What to verify after the upload
The release check does not end when the upload finishes. After deployment, confirm that the application starts correctly and that the main user flows work as expected. A quick post-upload check can catch problems before they affect all users.
- Open the application home page and key JSP pages.
- Check logs for startup errors or warnings.
- Verify database login and session creation.
- Test forms, uploads, and redirects.
- Confirm static resources load correctly.
- Restart the service only if the deployment procedure requires it.
FAQ
Should I upload a WAR file or a folder for a JSP release?
For most Tomcat hosting setups, a WAR file is the safest option because it preserves the application structure and reduces manual errors. A folder upload can work when your hosting workflow is designed for it, but it requires more care with paths, permissions, and consistency.
Why does a JSP release work locally but not after upload?
The most common reasons are Java version mismatch, missing configuration, incorrect context path, file permission issues, or dependencies that were available locally but not on the hosted environment. Always compare the local build assumptions with the actual hosting settings.
Do I need to stop Tomcat before uploading a new release?
Not always, but it depends on the deployment method and whether files are locked during upload. In some cases, stopping the service or using a controlled restart after upload is the safest approach. Check the service control options in your hosting panel before deploying.
How do I know if the Java version is compatible?
Check the JDK version used to compile the application and compare it with the runtime selected in the hosting account. If your code uses features or libraries that require a newer runtime, choose a compatible Java version before uploading the release.
What should I back up before replacing the build?
Keep the previous application package, any custom configuration files, and notes about the active Java and Tomcat versions. If the application uses external configuration outside the package, back that up too.
Can I use My App Server for JSP and servlet applications?

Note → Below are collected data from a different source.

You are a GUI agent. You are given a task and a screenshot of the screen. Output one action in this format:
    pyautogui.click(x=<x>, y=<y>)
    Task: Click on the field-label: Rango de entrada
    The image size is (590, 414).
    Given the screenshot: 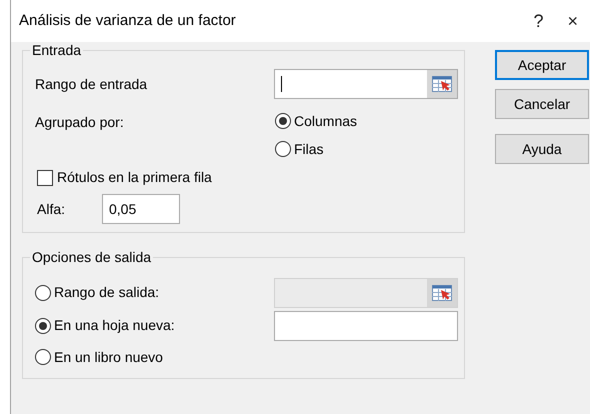 What is the action you would take?
    pyautogui.click(x=92, y=84)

Yes. My App Server is designed for Java hosting through a Plesk extension and is suitable for JSP, servlet, Tomcat, and private JVM use cases. It is a practical option for small and medium applications that need control over the Java runtime and application deployment inside a managed hosting account.
Conclusion
Before uploading a new JSP release, check the package quality, Java and Tomcat compatibility, configuration values, permissions, deployment path, and rollback plan. In a managed hosting environment with Plesk and My App Server, these checks take only a short time but can prevent failed starts, broken pages, and avoidable downtime. A simple release routine also makes future deployments easier because you know exactly which version is running, which runtime it needs, and how to recover if something changes unexpectedly.